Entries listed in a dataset
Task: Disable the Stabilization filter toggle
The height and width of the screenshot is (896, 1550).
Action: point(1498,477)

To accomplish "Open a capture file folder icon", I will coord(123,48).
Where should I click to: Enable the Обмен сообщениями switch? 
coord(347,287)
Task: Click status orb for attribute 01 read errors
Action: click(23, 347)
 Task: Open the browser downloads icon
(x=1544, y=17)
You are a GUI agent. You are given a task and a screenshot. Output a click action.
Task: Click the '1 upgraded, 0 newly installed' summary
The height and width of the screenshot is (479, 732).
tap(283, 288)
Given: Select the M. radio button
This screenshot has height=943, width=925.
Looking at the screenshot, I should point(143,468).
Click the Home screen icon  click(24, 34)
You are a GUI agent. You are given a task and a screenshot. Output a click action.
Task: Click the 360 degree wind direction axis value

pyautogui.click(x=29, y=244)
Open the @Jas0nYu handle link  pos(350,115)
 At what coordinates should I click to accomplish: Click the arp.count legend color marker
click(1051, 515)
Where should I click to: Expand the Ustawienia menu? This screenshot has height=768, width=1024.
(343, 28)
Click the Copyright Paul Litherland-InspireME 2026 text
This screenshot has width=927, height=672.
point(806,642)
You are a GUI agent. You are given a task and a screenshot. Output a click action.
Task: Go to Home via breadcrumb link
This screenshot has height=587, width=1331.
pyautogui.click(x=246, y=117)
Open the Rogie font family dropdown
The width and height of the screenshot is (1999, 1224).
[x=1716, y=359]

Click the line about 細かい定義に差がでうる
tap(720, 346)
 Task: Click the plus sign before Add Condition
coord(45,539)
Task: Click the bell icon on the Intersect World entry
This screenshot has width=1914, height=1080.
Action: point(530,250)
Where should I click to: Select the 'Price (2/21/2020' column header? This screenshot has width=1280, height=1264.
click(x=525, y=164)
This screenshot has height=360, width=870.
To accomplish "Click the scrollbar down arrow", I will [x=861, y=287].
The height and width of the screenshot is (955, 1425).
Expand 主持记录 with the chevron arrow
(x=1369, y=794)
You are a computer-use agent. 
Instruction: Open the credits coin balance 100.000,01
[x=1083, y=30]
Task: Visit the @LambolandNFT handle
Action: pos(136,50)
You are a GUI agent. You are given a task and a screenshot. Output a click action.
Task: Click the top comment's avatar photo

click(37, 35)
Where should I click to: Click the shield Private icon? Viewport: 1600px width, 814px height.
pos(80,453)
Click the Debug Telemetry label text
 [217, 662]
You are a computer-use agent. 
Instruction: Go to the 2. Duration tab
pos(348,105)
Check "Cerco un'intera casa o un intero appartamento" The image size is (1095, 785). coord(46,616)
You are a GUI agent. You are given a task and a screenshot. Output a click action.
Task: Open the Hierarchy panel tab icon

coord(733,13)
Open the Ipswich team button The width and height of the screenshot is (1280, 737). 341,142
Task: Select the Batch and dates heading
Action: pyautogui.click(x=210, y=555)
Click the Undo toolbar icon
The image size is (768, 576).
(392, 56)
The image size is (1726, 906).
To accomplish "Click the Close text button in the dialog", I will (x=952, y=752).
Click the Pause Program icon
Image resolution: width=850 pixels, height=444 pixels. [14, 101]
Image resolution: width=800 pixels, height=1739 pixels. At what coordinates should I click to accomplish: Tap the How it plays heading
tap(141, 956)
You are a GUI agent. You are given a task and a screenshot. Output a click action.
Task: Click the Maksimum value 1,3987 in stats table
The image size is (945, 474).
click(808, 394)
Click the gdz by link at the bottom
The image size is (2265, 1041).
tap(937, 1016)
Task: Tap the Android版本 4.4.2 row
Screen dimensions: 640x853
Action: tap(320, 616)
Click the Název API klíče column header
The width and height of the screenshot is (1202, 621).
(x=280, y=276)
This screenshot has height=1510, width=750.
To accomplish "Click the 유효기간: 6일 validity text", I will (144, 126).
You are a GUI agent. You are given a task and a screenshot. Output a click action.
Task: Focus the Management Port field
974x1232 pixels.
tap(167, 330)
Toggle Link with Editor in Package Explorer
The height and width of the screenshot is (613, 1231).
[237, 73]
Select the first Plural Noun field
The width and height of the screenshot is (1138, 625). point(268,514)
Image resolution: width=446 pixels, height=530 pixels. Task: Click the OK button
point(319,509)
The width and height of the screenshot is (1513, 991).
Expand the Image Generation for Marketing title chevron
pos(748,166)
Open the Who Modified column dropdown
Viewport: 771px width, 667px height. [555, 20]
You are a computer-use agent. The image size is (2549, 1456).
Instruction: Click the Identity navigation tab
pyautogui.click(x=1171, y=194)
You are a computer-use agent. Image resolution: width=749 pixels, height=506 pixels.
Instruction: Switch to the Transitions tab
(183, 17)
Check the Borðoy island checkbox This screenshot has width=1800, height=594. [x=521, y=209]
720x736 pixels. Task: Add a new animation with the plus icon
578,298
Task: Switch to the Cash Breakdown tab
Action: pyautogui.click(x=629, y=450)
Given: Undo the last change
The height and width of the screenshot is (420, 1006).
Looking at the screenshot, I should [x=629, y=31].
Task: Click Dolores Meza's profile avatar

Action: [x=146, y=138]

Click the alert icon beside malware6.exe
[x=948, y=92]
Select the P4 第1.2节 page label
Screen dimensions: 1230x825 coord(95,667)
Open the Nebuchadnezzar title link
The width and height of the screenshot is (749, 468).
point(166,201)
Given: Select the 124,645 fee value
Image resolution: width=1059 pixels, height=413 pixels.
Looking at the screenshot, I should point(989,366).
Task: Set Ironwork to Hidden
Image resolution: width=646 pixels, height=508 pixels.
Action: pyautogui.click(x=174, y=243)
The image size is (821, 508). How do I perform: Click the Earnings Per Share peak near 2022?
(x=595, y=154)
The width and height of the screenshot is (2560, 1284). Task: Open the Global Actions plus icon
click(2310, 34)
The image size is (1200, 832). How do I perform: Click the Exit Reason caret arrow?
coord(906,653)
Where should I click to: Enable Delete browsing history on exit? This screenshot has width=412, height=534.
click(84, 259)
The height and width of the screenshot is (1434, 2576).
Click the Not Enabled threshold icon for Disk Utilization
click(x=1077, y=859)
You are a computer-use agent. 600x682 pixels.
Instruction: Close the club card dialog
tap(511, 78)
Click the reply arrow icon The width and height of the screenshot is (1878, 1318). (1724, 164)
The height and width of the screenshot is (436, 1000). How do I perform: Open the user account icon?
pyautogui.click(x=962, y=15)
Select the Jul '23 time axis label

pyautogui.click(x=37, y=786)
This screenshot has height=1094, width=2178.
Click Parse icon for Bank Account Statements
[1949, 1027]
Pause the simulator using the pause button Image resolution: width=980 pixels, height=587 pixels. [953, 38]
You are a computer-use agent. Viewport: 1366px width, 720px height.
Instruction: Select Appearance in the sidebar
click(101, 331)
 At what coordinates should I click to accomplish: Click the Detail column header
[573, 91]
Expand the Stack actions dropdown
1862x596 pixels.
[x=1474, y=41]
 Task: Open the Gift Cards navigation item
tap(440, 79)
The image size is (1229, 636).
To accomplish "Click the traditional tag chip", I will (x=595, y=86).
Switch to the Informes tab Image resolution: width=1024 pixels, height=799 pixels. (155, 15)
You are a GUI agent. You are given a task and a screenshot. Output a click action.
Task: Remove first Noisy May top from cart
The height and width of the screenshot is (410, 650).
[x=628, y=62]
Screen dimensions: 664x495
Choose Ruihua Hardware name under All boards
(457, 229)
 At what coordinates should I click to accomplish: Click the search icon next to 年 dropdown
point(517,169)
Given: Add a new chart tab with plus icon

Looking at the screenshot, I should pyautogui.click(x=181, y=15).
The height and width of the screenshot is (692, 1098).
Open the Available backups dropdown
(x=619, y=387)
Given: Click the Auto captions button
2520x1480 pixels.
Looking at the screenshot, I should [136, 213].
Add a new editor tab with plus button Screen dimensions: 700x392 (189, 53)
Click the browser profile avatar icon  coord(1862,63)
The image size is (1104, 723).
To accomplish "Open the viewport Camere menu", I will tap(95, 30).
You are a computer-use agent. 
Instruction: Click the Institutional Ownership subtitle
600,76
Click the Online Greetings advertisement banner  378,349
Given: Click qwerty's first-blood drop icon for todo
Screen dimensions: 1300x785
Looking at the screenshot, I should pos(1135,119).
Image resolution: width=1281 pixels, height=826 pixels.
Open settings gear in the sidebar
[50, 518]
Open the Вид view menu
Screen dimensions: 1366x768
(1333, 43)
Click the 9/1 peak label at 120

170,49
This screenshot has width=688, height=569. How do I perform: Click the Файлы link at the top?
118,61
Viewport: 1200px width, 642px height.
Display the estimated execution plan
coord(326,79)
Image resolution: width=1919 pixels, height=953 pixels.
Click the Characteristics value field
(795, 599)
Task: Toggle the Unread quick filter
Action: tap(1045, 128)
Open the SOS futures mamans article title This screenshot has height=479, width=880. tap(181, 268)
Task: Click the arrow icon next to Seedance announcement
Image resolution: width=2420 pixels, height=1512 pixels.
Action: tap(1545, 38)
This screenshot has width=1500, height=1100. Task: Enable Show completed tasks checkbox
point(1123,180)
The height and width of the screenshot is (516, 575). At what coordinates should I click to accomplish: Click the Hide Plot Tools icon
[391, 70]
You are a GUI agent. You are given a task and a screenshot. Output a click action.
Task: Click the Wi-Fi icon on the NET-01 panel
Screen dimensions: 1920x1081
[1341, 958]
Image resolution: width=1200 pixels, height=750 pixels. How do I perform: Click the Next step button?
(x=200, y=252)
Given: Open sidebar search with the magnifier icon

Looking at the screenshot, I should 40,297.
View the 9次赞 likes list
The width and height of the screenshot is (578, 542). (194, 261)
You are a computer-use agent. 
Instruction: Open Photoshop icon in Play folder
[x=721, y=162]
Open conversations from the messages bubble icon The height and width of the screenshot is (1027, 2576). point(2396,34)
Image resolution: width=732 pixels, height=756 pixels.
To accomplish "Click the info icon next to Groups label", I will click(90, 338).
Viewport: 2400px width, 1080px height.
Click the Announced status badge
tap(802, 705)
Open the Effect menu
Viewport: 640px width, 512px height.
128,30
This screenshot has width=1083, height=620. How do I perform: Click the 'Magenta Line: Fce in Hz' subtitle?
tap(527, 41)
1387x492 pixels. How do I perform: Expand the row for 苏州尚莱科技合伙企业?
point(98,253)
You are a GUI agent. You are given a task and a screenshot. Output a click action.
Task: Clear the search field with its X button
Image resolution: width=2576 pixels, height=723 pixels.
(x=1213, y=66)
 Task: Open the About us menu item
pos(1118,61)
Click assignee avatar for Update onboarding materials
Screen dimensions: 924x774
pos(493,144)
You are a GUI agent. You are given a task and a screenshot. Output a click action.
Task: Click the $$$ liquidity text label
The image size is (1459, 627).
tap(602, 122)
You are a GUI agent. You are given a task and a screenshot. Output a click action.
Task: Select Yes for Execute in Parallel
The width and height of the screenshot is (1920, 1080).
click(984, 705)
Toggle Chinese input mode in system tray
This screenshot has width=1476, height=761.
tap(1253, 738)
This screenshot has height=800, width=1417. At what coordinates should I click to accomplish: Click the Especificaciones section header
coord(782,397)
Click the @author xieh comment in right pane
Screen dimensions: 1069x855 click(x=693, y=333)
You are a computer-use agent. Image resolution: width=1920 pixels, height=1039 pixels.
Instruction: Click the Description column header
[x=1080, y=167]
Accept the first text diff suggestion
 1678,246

Requirements ->
Copy the entries line for line, without changes. Begin at the line that has "Open the Who Modified column dropdown" and stop after the line that has "coord(906,653)", including both of those lines.

Exercise solution ->
Open the Who Modified column dropdown
Viewport: 771px width, 667px height. [555, 20]
You are a computer-use agent. The image size is (2549, 1456).
Instruction: Click the Identity navigation tab
pyautogui.click(x=1171, y=194)
You are a computer-use agent. Image resolution: width=749 pixels, height=506 pixels.
Instruction: Switch to the Transitions tab
(183, 17)
Check the Borðoy island checkbox This screenshot has width=1800, height=594. [x=521, y=209]
720x736 pixels. Task: Add a new animation with the plus icon
578,298
Task: Switch to the Cash Breakdown tab
Action: pyautogui.click(x=629, y=450)
Given: Undo the last change
The height and width of the screenshot is (420, 1006).
Looking at the screenshot, I should [x=629, y=31].
Task: Click Dolores Meza's profile avatar

Action: [x=146, y=138]

Click the alert icon beside malware6.exe
[x=948, y=92]
Select the P4 第1.2节 page label
Screen dimensions: 1230x825 coord(95,667)
Open the Nebuchadnezzar title link
The width and height of the screenshot is (749, 468).
point(166,201)
Given: Select the 124,645 fee value
Image resolution: width=1059 pixels, height=413 pixels.
Looking at the screenshot, I should point(989,366).
Task: Set Ironwork to Hidden
Image resolution: width=646 pixels, height=508 pixels.
Action: pyautogui.click(x=174, y=243)
The image size is (821, 508). How do I perform: Click the Earnings Per Share peak near 2022?
(x=595, y=154)
The width and height of the screenshot is (2560, 1284). Task: Open the Global Actions plus icon
click(2310, 34)
The image size is (1200, 832). How do I perform: Click the Exit Reason caret arrow?
coord(906,653)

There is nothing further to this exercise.